The Audience Award for Best Narrative Film at the Middleburg Film Festival went to THE TWO POPES from director Fernando Meirelles and screenwriter Anthony McCarten, who also received the Festival’s Distinguished Screenwriter Award. The award for Best Documentary Film went to WILLIE about NHL legend, Willie O’Ree, who attended the festival with director Laurence Mathieu-Leger.
“Congratulations to our Audience Award winners THE TWO POPES and WILLIE,” said MFF Executive Director Susan Koch. “It is especially fitting in these divided times that our audiences chose to award THE TWO POPES, a film about two ideologically opposed men who find common ground and a way forward for the good of their institution, and WILLIE, the inspiring story of Willie O’Ree and the racism and other challenges hefaced as the first black hockey player in the NHL.”

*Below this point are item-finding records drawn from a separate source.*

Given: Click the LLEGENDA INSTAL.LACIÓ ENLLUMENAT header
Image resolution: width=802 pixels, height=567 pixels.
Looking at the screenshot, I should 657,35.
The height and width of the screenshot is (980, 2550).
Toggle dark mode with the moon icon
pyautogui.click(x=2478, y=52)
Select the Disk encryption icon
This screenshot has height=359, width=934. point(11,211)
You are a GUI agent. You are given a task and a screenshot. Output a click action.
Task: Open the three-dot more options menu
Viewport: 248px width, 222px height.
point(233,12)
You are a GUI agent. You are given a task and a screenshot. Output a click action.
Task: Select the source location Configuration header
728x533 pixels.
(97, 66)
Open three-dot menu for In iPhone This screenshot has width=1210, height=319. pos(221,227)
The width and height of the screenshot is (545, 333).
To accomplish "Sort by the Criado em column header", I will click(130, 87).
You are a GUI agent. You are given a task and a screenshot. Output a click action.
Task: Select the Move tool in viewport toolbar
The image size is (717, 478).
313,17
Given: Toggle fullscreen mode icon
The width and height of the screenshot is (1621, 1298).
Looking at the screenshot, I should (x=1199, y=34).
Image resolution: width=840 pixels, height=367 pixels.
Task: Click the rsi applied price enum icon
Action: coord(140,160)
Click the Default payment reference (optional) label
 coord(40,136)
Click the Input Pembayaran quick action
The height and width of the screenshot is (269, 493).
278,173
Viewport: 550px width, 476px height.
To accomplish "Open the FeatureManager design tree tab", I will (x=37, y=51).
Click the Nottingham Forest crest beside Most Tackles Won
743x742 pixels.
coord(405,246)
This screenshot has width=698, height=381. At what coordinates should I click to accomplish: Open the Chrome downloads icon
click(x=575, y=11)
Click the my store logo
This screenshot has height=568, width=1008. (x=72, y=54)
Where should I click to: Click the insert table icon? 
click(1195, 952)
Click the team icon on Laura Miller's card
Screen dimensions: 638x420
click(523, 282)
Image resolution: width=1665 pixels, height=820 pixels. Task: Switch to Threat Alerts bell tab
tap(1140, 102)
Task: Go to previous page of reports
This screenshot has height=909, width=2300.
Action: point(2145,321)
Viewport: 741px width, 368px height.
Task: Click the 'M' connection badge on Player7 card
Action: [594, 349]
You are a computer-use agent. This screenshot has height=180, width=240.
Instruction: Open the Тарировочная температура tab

Starring Anthony Hopkins and Jonathan Pryce as Pope Francis and Pope Benedict, THE TWO POPES received standing ovations at both of its MFF screenings. Screenwriter Anthony McCarten (Darkest Hour, Bohemian Rhapsody) also participated in an in-depth career conversation with John Horn, host of KPCC’s The Frame.
WILLIE made its US premiere at a sold-out screening which was followed by a Q&A with O’Ree, director Laurence Mathieu-Leger, producer Bryant McBride and the film’s executive producer and Washington Capitals owner, Ted Leonsis, and moderated by Anson Carter, a retired Caps player turned sports analyst.